DeMint has joined the Convention of the States Project as senior adviser, USA Today reports, to help organize grassroots movements in each state to call for an update of the Constitution.

“I’ve finally realized the most important truth of our time: Washington, D.C. will never fix itself,” DeMint said in a statement. “Article V is the only solution.”

DeMint believes that with all the disappointment in politicians of Washington, D.C., Americans are ready for a convention to update parts of the Constitution. The first and only constitutional convention ended in 1787.

“The Tea Party needs a new mission,” DeMint said in an interview with USA Today. “They realize that all the work they did in 2010 has not resulted in all the things they hoped for. Many of them are turning to Article V,” the section of the Constitution which allows states to call for a convention, DeMint said.

“This is a perfect time for us,” DeMint said. “People are disgusted with Washington. They are ready to move power back closer to home.”

Among the issues DeMint and others want to address at the convention would include “fiscal restraint,” reorganizing how Washington spends money, further limiting the federal government’s authority over the states, and mandating term limits for federal officials.

“The time is now for bold action to save America, and Jim DeMint knows how to fight the opposition to do what is best for Nation and the People,” Mark Meckler, co-founder of the Convention of States Project, said in a statement announcing the move. “He is a principled legislative leader and a friend of the grassroots, which makes his addition to the Convention of States Project a natural fit.”

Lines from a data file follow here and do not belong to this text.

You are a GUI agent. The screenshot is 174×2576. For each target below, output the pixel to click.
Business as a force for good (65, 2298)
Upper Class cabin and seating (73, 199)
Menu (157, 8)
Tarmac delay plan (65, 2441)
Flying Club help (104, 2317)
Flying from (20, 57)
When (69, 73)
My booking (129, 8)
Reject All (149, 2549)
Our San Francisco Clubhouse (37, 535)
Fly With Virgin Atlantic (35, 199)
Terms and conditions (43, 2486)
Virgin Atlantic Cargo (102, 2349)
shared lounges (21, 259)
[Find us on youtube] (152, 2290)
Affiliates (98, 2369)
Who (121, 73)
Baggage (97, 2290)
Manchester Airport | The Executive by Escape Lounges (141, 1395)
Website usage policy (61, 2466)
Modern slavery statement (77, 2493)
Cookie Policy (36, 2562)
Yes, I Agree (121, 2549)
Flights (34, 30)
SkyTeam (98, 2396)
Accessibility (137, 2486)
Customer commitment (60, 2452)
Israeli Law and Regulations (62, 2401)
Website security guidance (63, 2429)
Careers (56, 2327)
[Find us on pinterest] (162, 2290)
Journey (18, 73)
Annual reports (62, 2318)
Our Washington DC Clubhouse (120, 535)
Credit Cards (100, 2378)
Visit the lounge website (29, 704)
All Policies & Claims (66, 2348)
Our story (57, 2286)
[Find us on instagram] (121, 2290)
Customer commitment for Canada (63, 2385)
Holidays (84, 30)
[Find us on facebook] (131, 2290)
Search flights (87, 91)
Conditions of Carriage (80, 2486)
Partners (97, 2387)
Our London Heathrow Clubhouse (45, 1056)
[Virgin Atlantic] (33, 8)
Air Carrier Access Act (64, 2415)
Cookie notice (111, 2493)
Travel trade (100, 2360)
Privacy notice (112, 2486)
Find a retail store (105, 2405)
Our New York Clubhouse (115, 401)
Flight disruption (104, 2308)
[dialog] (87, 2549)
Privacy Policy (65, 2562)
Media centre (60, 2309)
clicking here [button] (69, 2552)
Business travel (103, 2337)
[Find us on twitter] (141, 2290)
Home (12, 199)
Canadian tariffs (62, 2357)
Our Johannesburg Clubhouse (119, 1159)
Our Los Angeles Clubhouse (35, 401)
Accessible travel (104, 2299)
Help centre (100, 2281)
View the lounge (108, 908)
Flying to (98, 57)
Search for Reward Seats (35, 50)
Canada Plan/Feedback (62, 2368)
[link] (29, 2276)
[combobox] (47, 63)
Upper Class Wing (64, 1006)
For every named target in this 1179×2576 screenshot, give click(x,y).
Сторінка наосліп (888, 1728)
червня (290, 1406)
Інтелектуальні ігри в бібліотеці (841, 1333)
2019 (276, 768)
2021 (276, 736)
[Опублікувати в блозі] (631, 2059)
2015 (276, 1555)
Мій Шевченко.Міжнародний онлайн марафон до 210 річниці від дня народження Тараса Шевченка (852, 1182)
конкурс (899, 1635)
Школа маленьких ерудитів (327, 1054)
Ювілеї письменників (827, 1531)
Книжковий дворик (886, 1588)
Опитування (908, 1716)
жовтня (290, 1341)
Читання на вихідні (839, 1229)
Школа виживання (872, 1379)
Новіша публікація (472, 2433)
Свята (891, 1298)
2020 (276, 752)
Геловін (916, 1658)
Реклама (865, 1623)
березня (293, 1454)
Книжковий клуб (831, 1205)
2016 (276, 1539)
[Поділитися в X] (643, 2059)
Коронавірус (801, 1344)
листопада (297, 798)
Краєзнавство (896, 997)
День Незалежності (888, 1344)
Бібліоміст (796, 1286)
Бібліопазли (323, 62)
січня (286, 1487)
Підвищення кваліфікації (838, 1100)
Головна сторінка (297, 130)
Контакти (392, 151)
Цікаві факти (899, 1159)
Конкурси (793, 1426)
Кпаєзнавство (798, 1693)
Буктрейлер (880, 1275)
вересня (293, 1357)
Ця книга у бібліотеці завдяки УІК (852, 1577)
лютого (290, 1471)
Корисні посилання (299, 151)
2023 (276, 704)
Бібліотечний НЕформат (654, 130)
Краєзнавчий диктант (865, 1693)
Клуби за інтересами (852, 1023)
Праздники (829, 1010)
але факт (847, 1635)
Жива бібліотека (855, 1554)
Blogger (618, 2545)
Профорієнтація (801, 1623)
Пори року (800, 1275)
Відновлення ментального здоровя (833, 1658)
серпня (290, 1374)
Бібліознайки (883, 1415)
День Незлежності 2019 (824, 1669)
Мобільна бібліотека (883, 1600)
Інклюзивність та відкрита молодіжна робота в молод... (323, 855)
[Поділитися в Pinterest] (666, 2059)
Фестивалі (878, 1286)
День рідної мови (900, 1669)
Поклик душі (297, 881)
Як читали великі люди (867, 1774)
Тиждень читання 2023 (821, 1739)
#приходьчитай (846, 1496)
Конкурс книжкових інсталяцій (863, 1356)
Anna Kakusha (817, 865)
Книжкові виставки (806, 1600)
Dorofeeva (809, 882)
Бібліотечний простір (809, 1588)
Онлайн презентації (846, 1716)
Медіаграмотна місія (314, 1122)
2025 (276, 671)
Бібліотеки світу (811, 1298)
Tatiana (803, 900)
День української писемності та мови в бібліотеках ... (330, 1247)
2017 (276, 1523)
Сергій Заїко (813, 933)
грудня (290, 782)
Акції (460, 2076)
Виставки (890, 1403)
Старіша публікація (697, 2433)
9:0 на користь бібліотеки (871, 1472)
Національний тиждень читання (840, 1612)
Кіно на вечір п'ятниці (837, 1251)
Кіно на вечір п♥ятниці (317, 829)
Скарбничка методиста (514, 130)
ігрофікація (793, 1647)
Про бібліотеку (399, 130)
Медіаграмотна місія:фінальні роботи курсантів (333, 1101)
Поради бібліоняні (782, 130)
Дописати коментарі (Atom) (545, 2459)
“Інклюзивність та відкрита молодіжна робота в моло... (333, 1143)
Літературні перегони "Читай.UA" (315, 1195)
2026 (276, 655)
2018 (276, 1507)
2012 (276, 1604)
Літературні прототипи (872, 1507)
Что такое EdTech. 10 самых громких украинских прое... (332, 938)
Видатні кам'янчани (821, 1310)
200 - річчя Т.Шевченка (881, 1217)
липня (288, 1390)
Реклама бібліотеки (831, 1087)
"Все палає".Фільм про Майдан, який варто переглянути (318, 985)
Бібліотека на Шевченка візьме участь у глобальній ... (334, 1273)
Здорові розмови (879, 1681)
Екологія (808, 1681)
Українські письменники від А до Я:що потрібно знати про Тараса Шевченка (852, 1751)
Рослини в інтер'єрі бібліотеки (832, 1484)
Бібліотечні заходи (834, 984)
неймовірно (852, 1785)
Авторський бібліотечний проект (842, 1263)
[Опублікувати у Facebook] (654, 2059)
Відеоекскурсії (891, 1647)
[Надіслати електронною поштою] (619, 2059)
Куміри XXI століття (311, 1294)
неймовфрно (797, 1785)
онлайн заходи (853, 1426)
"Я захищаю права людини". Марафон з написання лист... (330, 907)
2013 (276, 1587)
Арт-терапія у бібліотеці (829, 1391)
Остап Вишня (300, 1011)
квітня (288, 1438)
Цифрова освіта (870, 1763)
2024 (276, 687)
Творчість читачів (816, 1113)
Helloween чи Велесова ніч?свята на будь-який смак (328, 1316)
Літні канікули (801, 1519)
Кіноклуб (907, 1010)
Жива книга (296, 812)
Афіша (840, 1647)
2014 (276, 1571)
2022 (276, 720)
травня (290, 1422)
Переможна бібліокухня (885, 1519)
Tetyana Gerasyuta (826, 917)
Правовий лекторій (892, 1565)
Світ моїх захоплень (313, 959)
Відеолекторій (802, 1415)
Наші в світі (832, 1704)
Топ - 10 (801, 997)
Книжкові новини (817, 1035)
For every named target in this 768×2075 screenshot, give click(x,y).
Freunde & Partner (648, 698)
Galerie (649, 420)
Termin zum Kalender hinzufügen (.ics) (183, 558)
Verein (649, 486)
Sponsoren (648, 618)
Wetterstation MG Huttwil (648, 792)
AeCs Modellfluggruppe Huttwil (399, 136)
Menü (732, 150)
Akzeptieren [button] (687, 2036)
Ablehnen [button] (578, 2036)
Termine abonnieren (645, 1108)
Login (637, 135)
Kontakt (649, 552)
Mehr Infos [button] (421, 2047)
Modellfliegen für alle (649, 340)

DeMint was elected to the Senate in 2005, then led the Heritage Foundation from 2013 to 2017, contributing to the Tea Party movement that called for a return to constitutional principles.

DeMint left Heritage in March after the board of directors voted unanimously to remove him from his leadership position, citing “significant and worsening management issues that led to a breakdown of internal communications and cooperation.” (RELATED: Heritage Foundation Formally Parts Ways With Ex-CEO And President Jim DeMint)

Article V of the Constitution states that a two thirds of the country, or 34 states, can convene a body to change the Constitution, but that has never happened. The simplest way to change America’s governing document is through amendments, passed by Congress.

(Editor’s Note: This post has been updated with statement from the Convention of States Project.)